STFT has a fundamental tradeoff:

- Small window → good time localization, poor frequency resolution  
- Large window → good frequency resolution, poor time localization

This is often described as a time–frequency uncertainty principle:
$
\Delta t \cdot \Delta f \gtrsim \text{constant}
$

## Practical guidance (biomedical)
- **CGM** (rapid changes): smaller window might be needed to capture changing rhythms.
- **Epidemiology** (slow changes): larger window may be acceptable to estimate annual cycles.


In [None]:

# ------------------------------
# Demonstrate window size tradeoff by comparing two spectrograms
# ------------------------------

def plot_spectrogram(x, fs, nperseg, noverlap, title, fmax=None):
    f, tt, Z = stft(x, fs=fs, nperseg=nperseg, noverlap=noverlap)
    S = np.abs(Z)
    plt.figure()
    plt.pcolormesh(tt, f, S, shading='gouraud')
    plt.title(title)
    plt.xlabel("time")
    plt.ylabel("frequency")
    plt.colorbar(label="magnitude")
    if fmax is not None:
        plt.ylim(0, fmax)
    plt.show()

# Smaller window: better time resolution
plot_spectrogram(
    x_ns, fs=fs, nperseg=30, noverlap=15,
    title="Spectrogram with smaller window (nperseg=30): better time resolution",
    fmax=0.3
)

# Larger window: better frequency resolution
plot_spectrogram(
    x_ns, fs=fs, nperseg=100, noverlap=50,
    title="Spectrogram with larger window (nperseg=100): better frequency resolution",
    fmax=0.3
)



# 14. When should we use STFT? (decision guidance)

Use **FFT** when:
- You believe the dominant periodicity is stable (stationary-ish).
- You need a single global estimate of seasonality (e.g., annual cycle).

Use **STFT** when:
- Periodicity changes over time (non-stationary).
- You care about *when* a frequency appears/disappears.
- You suspect interventions / behavior / physiology changes the rhythm.

### Epidemiology example
- Variant changes, interventions, school terms → seasonality and wave frequency may change.
- STFT can reveal how a dominant frequency band strengthens or shifts through time.
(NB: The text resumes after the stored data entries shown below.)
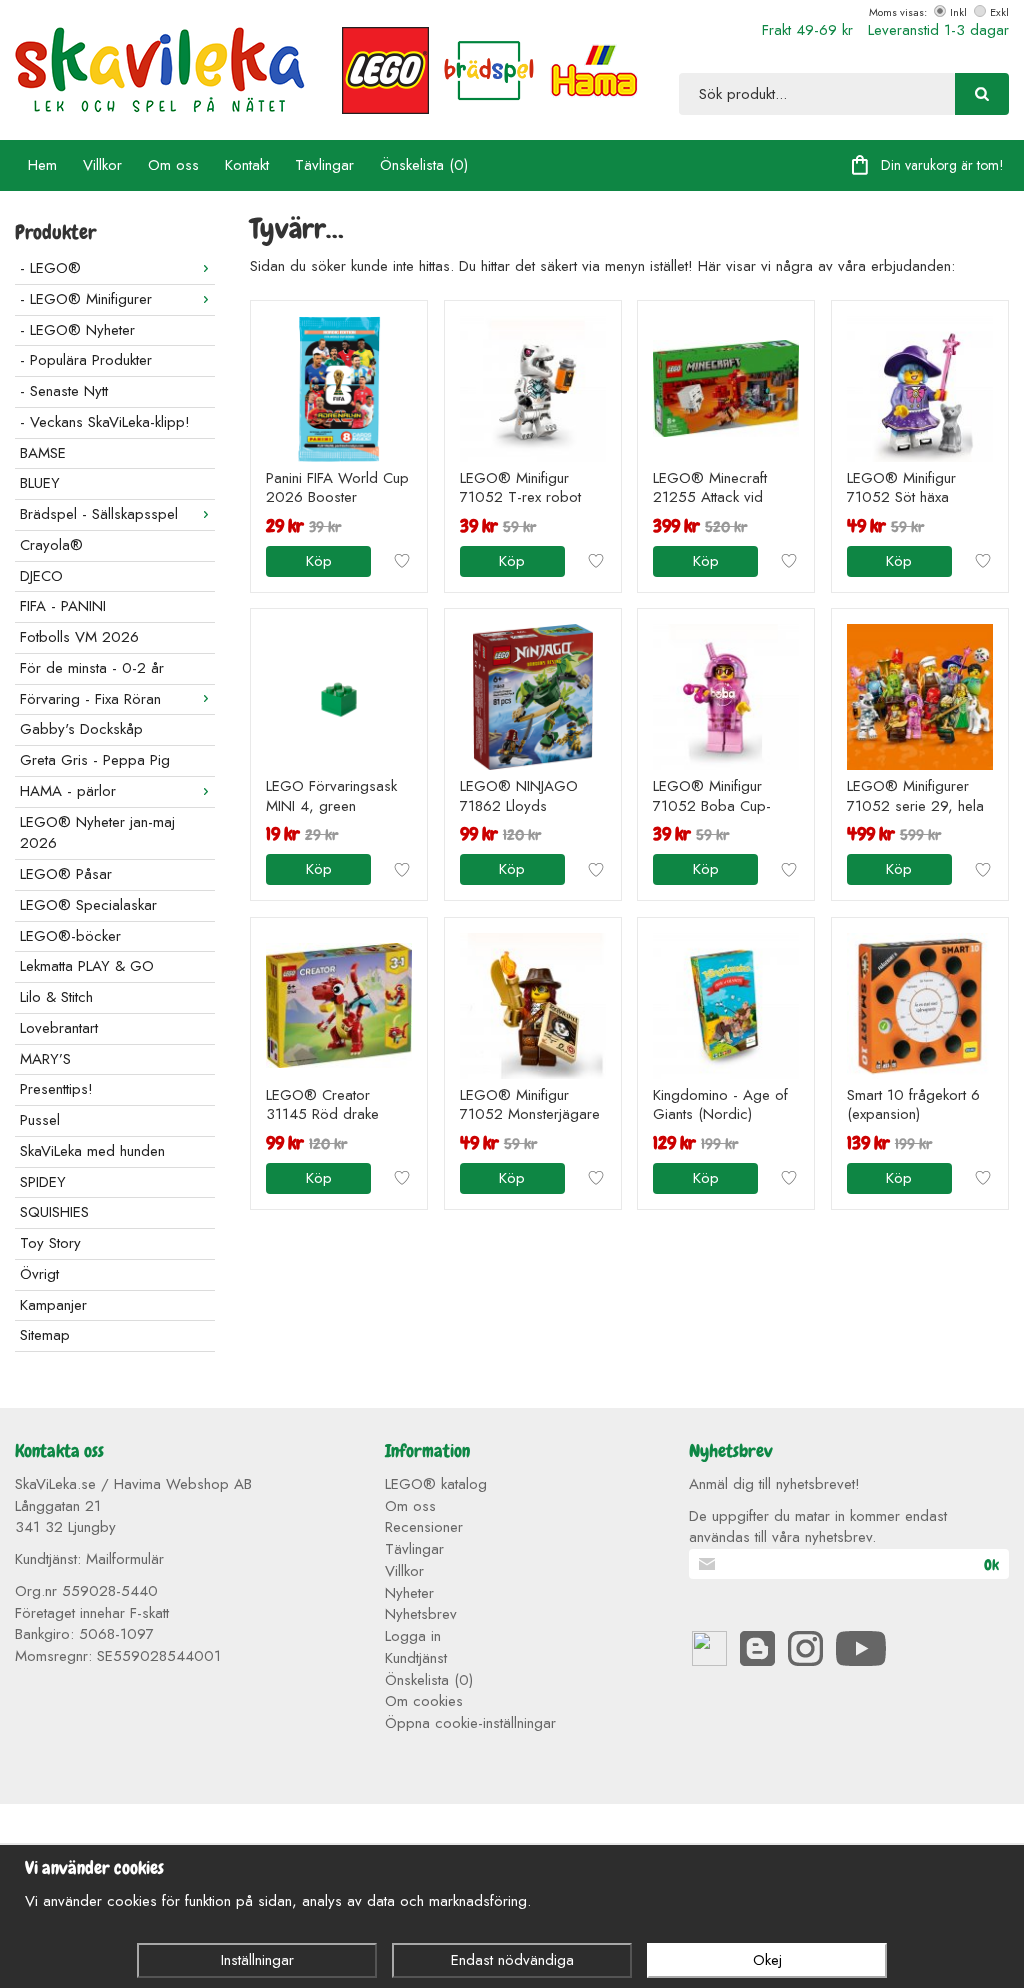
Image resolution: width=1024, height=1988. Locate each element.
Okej (767, 1960)
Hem (42, 165)
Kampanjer (53, 1305)
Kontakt (247, 165)
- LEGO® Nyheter (77, 330)
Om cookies (424, 1701)
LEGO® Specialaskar (88, 905)
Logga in (413, 1636)
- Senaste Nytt (64, 391)
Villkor (102, 165)
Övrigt (39, 1274)
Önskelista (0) (424, 165)
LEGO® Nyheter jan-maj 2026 (97, 833)
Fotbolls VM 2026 (79, 637)
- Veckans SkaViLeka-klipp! (105, 422)
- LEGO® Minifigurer (86, 299)
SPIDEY (43, 1182)
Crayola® (51, 545)
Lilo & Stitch (56, 997)
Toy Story (50, 1243)
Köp (319, 561)
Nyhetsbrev (421, 1614)
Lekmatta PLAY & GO (87, 966)
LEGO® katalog (436, 1484)
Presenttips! (56, 1089)
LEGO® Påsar (66, 874)
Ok (991, 1565)
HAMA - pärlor (68, 791)
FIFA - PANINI (63, 606)
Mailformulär (125, 1559)
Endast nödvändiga (512, 1960)
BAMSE (43, 453)
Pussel (40, 1120)
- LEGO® (50, 268)
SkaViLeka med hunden (92, 1151)
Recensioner (424, 1527)
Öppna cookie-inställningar (470, 1723)
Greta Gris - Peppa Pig (95, 760)
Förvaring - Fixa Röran (90, 699)
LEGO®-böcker (70, 936)
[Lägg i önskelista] (402, 561)
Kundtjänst (416, 1658)
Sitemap (45, 1335)
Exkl (999, 12)
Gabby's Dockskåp (81, 729)
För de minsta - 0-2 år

### Physiology example (CGM, HR)
- Daily patterns change with sleep, meals, workdays vs weekends.
- STFT can show day-by-day rhythm variability.



# 15. When STFT is NOT enough

STFT still assumes that within each window, the signal is approximately stationary.

STFT can struggle when:
- Frequency changes very rapidly (within a window).
- Signal contains short bursts with sharp edges.
- You need multi-scale resolution: fine time for high frequencies, fine frequency for low frequencies.

In such cases, **Wavelet transforms** are often better for biomedical signals because they adapt resolution by scale.